The answer should match the records character for character.
──────── Records for this exercise
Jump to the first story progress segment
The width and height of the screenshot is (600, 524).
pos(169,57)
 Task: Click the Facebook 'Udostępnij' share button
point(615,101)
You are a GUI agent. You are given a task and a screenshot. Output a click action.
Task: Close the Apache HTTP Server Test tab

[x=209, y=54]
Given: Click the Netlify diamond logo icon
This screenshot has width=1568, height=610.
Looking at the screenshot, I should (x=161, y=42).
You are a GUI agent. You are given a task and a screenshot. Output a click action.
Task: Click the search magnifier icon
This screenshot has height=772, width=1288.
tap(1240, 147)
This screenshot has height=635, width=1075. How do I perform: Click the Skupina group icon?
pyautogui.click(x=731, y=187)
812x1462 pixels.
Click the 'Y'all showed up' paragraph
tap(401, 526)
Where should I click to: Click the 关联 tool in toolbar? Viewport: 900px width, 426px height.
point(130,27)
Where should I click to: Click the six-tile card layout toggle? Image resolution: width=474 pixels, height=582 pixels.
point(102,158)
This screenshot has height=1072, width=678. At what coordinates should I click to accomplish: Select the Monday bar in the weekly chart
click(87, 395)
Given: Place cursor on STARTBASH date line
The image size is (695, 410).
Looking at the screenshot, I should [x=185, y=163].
────────────────
Response:
Jump to the first story progress segment
The width and height of the screenshot is (600, 524).
pos(169,57)
 Task: Click the Facebook 'Udostępnij' share button
point(615,101)
You are a GUI agent. You are given a task and a screenshot. Output a click action.
Task: Close the Apache HTTP Server Test tab

[x=209, y=54]
Given: Click the Netlify diamond logo icon
This screenshot has width=1568, height=610.
Looking at the screenshot, I should (x=161, y=42).
You are a GUI agent. You are given a task and a screenshot. Output a click action.
Task: Click the search magnifier icon
This screenshot has height=772, width=1288.
tap(1240, 147)
This screenshot has height=635, width=1075. How do I perform: Click the Skupina group icon?
pyautogui.click(x=731, y=187)
812x1462 pixels.
Click the 'Y'all showed up' paragraph
tap(401, 526)
Where should I click to: Click the 关联 tool in toolbar? Viewport: 900px width, 426px height.
point(130,27)
Where should I click to: Click the six-tile card layout toggle? Image resolution: width=474 pixels, height=582 pixels.
point(102,158)
This screenshot has height=1072, width=678. At what coordinates should I click to accomplish: Select the Monday bar in the weekly chart
click(87, 395)
Given: Place cursor on STARTBASH date line
The image size is (695, 410).
Looking at the screenshot, I should [x=185, y=163].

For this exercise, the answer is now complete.